The United States is the only developed country in the world that doesn’t have universal health care, and its system is also the least effective. Despite how much Americans pay for health care every year — having the highest health expenditure per capita of any country — health outcomes in the US pale in comparison to outcomes in other nations, with the US having the lowest life expectancy, the highest rate of infant mortality and many other staggeringly poor figures. Nations with fewer resources, such as Thailand, have successfully pulled off affordable universal health care systems, so it’s certainly not out of reach for the United States to achieve.

The Affordable Care Act has many problems, no doubt, and doesn’t come close to the strides that a true universal health care system could create. But despite its flaws, the Affordable Care Act has successfully led to the end of the “preexisting conditions” problem and has allowed millions of people to afford health insurance for the first time. Now, the ACA is still deeply flawed, still gives too much to the cutthroat capitalist health insurance industry and isn’t affordable enough for far too many. The changes it does make to the country’s health care system don’t go far enough. But unfortunately, the GOP’s attempts to change the health care system will not resolve the Affordable Care Act’s issues, but will instead cut away at its strengths.

The Fight Continues

This majority approval for universal health care is exactly why Republican politicians want to brand their Affordable Care Act replacement/amendment/etc. with the misleading label of “universal access” health care, hoping to tap into voters’ hopes and dreams by playing on misinformation in the branding of their neoliberal product.

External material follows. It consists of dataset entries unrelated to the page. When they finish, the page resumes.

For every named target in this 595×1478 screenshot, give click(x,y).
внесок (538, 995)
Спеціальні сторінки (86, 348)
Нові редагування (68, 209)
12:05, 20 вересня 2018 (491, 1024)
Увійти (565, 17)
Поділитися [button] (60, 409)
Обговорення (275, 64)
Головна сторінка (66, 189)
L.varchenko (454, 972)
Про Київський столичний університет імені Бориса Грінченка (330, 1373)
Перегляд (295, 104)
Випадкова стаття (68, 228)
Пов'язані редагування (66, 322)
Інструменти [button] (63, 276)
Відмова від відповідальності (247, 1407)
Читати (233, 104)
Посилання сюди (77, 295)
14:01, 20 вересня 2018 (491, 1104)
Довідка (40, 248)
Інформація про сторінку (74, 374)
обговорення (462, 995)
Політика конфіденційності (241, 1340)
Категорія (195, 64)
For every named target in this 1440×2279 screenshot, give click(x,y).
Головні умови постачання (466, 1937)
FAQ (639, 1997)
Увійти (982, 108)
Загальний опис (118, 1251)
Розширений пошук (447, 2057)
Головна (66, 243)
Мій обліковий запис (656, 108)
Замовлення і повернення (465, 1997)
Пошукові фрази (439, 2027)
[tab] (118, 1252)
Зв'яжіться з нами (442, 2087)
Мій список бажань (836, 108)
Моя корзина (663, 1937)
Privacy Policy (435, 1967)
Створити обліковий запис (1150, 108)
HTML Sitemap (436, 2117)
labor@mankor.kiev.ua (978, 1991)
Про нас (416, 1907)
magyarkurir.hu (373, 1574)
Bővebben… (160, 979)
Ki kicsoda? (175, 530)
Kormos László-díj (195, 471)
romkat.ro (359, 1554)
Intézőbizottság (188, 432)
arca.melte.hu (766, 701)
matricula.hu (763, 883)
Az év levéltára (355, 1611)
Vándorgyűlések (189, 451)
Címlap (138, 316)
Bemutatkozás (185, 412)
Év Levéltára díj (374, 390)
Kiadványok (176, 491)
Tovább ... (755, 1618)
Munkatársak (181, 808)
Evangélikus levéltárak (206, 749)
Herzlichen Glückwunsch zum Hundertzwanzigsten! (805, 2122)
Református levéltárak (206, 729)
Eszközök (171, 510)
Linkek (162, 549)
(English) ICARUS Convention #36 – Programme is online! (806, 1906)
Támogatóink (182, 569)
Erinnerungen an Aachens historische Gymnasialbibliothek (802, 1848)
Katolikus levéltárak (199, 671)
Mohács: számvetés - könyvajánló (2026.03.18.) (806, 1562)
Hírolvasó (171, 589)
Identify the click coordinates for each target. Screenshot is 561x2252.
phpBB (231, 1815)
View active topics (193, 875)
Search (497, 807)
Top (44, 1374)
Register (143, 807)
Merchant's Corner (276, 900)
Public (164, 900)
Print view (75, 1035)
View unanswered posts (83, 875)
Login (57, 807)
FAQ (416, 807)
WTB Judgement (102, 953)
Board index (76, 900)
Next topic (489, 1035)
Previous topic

Needless to say, this false “universal access” concept, and the wrongheaded ideas that created it, are an empty promise. As the GOP continues to drag their feet, spout propaganda and tiptoe over what will certainly be their wealthy donor-focused changes to the ACA, it’s more important than ever that people take the time to speak up and defend their health care rights, before the government takes the opportunity to leave 22 million uninsured, ignore the cries of the sick and needy, and leave the nation drowning in unaffordable medical debt.